### WORK ORDER
From the entries that follow, reproduce exactly and only the lines from the line with "You are a GUI" to the line with "Task: Click the Create App button", endpoints included.

### SOURCE DATA
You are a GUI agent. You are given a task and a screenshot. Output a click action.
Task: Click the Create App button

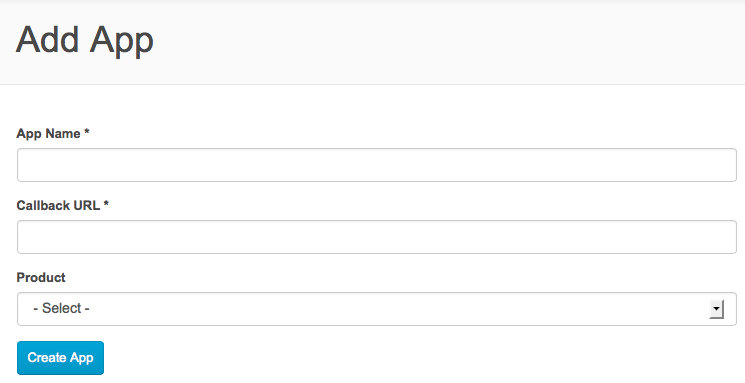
==
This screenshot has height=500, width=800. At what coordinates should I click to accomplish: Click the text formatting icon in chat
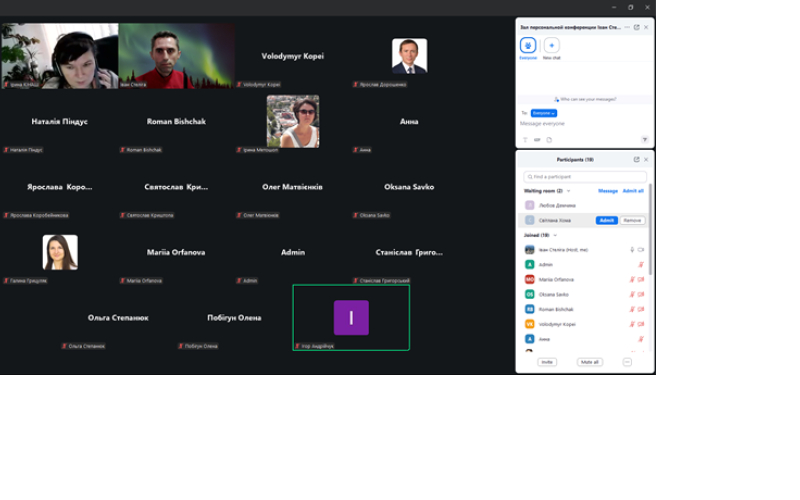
==
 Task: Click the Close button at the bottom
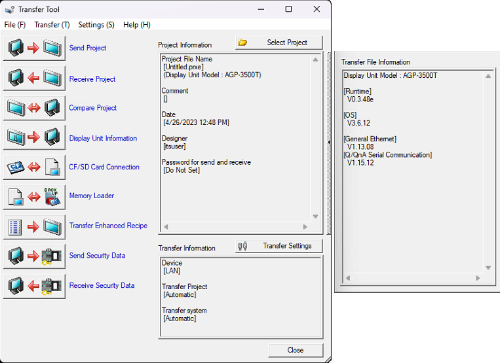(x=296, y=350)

### SOLUTION
You are a GUI agent. You are given a task and a screenshot. Output a click action.
Task: Click the Create App button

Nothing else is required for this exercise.